Tarefa proposta » Transcreva fielmente as linhas a partir do início e pare depois da linha que contém "What do you see at coordinates (851, 846)", incluindo-a.

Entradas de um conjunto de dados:

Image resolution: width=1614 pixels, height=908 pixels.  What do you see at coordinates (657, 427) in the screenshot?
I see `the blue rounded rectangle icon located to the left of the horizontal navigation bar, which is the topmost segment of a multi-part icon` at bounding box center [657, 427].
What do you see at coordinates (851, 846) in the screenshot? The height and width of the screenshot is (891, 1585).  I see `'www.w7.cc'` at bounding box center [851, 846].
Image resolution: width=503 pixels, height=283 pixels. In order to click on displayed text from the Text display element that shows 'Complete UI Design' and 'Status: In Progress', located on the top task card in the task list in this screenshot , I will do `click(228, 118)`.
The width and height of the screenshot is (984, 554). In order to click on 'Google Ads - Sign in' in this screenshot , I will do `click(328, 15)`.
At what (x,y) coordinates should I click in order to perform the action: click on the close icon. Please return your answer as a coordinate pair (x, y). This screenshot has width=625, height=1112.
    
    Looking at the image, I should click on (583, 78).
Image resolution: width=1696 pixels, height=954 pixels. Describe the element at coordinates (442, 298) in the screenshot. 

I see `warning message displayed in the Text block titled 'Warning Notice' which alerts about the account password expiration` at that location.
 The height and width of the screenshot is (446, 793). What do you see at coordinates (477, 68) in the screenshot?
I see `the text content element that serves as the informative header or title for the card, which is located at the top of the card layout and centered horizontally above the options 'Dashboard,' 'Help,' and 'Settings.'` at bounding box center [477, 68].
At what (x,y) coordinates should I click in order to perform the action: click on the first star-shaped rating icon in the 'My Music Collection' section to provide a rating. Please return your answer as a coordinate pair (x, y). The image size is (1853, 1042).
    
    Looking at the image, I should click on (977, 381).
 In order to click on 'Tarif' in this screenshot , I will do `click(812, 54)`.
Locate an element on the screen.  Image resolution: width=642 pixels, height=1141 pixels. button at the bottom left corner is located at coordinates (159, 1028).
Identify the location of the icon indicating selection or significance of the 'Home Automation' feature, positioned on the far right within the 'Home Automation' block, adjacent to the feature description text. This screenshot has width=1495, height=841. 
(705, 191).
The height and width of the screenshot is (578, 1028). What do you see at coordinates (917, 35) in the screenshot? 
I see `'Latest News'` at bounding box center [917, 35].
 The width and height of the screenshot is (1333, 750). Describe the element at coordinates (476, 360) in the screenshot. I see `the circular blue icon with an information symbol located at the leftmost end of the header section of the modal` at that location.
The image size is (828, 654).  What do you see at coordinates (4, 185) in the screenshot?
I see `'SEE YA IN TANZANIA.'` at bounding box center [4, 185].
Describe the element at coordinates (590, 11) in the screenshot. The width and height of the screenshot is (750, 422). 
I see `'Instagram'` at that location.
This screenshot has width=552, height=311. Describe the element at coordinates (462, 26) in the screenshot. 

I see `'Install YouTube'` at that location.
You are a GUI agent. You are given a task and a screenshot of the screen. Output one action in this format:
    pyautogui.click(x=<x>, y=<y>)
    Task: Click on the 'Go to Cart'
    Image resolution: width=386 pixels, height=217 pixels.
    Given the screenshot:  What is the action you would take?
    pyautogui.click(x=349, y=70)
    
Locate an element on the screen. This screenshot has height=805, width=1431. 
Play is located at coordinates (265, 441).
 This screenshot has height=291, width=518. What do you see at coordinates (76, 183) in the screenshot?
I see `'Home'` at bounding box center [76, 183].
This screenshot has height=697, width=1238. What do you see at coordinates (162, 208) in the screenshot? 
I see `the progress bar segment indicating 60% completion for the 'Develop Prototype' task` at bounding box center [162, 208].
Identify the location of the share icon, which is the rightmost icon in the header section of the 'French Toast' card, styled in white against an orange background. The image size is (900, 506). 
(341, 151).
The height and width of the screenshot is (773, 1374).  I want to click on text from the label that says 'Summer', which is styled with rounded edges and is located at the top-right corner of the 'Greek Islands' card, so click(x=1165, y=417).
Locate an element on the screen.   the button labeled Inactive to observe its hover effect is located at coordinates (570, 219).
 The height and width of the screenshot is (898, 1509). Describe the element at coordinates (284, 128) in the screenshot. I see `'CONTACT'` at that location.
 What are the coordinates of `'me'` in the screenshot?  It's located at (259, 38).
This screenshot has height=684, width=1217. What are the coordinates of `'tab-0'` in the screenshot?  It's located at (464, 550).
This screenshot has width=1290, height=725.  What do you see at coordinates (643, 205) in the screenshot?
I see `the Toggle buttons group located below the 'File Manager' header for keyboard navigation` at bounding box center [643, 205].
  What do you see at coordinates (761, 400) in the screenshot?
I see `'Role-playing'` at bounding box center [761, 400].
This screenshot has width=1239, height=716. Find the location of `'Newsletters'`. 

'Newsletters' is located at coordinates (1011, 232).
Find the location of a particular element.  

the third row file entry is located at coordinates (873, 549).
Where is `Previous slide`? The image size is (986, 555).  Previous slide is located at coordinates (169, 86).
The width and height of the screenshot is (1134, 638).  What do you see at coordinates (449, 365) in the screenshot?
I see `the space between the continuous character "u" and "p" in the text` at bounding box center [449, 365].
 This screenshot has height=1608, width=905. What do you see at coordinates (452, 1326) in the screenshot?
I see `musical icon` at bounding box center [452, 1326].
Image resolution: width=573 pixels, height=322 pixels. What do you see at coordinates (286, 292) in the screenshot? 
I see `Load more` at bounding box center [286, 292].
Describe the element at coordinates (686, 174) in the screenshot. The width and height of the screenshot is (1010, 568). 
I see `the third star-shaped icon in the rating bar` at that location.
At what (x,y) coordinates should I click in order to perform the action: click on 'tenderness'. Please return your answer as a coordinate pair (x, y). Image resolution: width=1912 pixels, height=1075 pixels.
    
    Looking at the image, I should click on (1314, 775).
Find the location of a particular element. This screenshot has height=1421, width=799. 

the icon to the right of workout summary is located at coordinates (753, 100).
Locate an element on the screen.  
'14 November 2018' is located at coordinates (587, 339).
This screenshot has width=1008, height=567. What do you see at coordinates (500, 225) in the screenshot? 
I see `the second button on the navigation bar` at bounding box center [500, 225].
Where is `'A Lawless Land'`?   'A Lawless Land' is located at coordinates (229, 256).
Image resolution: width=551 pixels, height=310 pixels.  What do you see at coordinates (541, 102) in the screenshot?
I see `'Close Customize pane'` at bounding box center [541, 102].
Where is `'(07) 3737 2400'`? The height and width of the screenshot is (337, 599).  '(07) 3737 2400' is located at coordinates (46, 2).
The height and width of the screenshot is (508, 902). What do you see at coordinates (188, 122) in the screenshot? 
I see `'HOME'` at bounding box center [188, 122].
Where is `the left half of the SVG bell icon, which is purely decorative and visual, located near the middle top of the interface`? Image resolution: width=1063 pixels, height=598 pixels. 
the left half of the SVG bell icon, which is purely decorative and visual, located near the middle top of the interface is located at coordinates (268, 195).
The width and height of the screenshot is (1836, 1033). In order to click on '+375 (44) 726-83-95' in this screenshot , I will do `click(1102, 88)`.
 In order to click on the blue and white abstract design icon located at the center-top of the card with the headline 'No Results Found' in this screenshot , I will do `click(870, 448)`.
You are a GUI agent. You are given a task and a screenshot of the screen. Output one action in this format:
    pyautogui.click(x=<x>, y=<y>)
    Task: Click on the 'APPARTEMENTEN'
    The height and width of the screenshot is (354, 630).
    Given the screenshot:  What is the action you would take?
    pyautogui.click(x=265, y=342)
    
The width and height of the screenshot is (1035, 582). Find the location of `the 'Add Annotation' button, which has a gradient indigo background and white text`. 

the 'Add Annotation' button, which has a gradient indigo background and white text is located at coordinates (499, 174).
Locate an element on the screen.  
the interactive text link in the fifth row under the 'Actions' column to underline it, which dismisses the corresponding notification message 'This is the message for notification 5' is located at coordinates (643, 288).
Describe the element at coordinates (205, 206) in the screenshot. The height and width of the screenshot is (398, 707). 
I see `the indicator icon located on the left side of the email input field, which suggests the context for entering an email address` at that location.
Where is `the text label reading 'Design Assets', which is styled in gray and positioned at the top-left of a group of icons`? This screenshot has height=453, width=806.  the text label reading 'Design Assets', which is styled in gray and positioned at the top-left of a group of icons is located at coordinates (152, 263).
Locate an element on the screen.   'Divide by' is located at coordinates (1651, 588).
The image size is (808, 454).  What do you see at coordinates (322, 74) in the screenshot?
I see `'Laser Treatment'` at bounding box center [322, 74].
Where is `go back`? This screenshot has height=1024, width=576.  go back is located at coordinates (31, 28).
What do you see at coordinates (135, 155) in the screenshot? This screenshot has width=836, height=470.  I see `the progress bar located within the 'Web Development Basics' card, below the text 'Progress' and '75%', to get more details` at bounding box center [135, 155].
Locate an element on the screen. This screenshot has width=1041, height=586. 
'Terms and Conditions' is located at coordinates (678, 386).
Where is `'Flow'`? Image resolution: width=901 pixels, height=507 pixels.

Resposta esperada »
Image resolution: width=1614 pixels, height=908 pixels.  What do you see at coordinates (657, 427) in the screenshot?
I see `the blue rounded rectangle icon located to the left of the horizontal navigation bar, which is the topmost segment of a multi-part icon` at bounding box center [657, 427].
What do you see at coordinates (851, 846) in the screenshot? The height and width of the screenshot is (891, 1585).  I see `'www.w7.cc'` at bounding box center [851, 846].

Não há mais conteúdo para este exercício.